▸ RECORDS FOR PROCESSING:
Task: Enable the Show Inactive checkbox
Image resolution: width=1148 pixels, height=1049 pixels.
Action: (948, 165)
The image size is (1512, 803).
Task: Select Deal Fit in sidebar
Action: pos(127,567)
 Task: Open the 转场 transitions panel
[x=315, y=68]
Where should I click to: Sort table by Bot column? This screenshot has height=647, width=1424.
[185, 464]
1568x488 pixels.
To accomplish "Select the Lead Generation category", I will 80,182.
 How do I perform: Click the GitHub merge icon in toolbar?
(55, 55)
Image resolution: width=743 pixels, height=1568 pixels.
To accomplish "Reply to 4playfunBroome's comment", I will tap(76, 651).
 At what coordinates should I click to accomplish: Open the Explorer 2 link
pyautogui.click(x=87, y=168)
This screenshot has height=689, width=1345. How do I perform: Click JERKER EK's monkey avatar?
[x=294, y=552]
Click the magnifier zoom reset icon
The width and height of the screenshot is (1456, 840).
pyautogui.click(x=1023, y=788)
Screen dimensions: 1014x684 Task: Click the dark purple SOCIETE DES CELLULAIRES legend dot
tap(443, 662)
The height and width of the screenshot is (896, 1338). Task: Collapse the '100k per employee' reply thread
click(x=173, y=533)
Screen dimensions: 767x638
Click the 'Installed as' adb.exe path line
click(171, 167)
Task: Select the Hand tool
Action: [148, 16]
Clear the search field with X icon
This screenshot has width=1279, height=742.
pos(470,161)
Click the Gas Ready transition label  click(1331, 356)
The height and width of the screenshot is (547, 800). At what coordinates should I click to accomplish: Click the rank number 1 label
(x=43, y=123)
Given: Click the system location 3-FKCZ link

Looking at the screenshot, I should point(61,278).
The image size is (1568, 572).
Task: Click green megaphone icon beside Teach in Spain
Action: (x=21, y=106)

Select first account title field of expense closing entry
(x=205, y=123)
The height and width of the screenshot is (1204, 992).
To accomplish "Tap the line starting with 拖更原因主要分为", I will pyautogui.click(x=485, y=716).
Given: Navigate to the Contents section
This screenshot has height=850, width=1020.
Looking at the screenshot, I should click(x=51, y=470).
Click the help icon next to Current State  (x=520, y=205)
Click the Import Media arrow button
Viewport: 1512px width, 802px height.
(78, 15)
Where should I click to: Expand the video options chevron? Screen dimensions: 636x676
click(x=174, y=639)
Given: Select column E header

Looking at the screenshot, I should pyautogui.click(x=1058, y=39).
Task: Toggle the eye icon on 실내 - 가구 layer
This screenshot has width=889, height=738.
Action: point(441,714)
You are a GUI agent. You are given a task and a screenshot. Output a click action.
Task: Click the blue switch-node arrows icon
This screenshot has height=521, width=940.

▸ WRITTEN INSTRUCTION:
Convert the rows above into a JSON list of strings, one string per line, omitting any blank lines.

▸ TASK ANSWER:
[
  "Task: Enable the Show Inactive checkbox",
  "Image resolution: width=1148 pixels, height=1049 pixels.",
  "Action: (948, 165)",
  "The image size is (1512, 803).",
  "Task: Select Deal Fit in sidebar",
  "Action: pos(127,567)",
  " Task: Open the 转场 transitions panel",
  "[x=315, y=68]",
  "Where should I click to: Sort table by Bot column? This screenshot has height=647, width=1424.",
  "[185, 464]",
  "1568x488 pixels.",
  "To accomplish \"Select the Lead Generation category\", I will 80,182.",
  " How do I perform: Click the GitHub merge icon in toolbar?",
  "(55, 55)",
  "Image resolution: width=743 pixels, height=1568 pixels.",
  "To accomplish \"Reply to 4playfunBroome's comment\", I will tap(76, 651).",
  " At what coordinates should I click to accomplish: Open the Explorer 2 link",
  "pyautogui.click(x=87, y=168)",
  "This screenshot has height=689, width=1345. How do I perform: Click JERKER EK's monkey avatar?",
  "[x=294, y=552]",
  "Click the magnifier zoom reset icon",
  "The width and height of the screenshot is (1456, 840).",
  "pyautogui.click(x=1023, y=788)",
  "Screen dimensions: 1014x684 Task: Click the dark purple SOCIETE DES CELLULAIRES legend dot",
  "tap(443, 662)",
  "The height and width of the screenshot is (896, 1338). Task: Collapse the '100k per employee' reply thread",
  "click(x=173, y=533)",
  "Screen dimensions: 767x638",
  "Click the 'Installed as' adb.exe path line",
  "click(171, 167)",
  "Task: Select the Hand tool",
  "Action: [148, 16]",
  "Clear the search field with X icon",
  "This screenshot has width=1279, height=742.",
  "pos(470,161)",
  "Click the Gas Ready transition label  click(1331, 356)",
  "The height and width of the screenshot is (547, 800). At what coordinates should I click to accomplish: Click the rank number 1 label",
  "(x=43, y=123)",
  "Given: Click the system location 3-FKCZ link",
  "Looking at the screenshot, I should point(61,278).",
  "The image size is (1568, 572).",
  "Task: Click green megaphone icon beside Teach in Spain",
  "Action: (x=21, y=106)",
  "Select first account title field of expense closing entry",
  "(x=205, y=123)",
  "The height and width of the screenshot is (1204, 992).",
  "To accomplish \"Tap the line starting with 拖更原因主要分为\", I will pyautogui.click(x=485, y=716).",
  "Given: Navigate to the Contents section",
  "This screenshot has height=850, width=1020.",
  "Looking at the screenshot, I should click(x=51, y=470).",
  "Click the help icon next to Current State  (x=520, y=205)",
  "Click the Import Media arrow button",
  "Viewport: 1512px width, 802px height.",
  "(78, 15)",
  "Where should I click to: Expand the video options chevron? Screen dimensions: 636x676",
  "click(x=174, y=639)",
  "Given: Select column E header",
  "Looking at the screenshot, I should pyautogui.click(x=1058, y=39).",
  "Task: Toggle the eye icon on 실내 - 가구 layer",
  "This screenshot has width=889, height=738.",
  "Action: point(441,714)",
  "You are a GUI agent. You are given a task and a screenshot. Output a click action.",
  "Task: Click the blue switch-node arrows icon",
  "This screenshot has height=521, width=940."
]